Quando una madre non accetta il piccolo, per l’agnello il rischio è enorme. In questi casi l’intervento del pastore può diventare decisivo.

Può accadere che una pecora non accetti il proprio agnellino dopo il parto.

Quando succede, il piccolo può restare senza latte, calore e protezione, e ha bisogno di un intervento rapido. Provare a riavvicinarlo alla madre non sempre funziona e, in alcuni casi, lei può continuare a respingerlo.

È allora che entra in gioco il pastore.

L’agnellino viene portato al sicuro, nutrito a mano e tenuto al caldo. Una coperta, un luogo riparato e soprattutto pasti regolari diventano essenziali per permettergli di recuperare le forze.

Nei primi giorni può essere necessario seguirlo continuamente, proprio perché è ancora troppo debole per cavarsela da solo.

Quando finalmente cresce abbastanza e diventa più forte, può tornare nel pascolo insieme agli altri animali.

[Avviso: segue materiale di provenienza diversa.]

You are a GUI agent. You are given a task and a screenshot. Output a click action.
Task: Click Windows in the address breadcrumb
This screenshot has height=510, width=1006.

Ma qualcosa, nel frattempo, è cambiato.

L’agnello che ha ricevuto cure dirette dall’uomo tende a riconoscere quella presenza e quella voce. Per questo, quando il pastore si avvicina o richiama il gregge, può essere proprio quel piccolo cresciuto a mano a cercarlo più degli altri.

La sua storia comincia con un rifiuto, ma prosegue grazie a qualcuno che decide di intervenire nel momento in cui non avrebbe potuto sopravvivere da solo.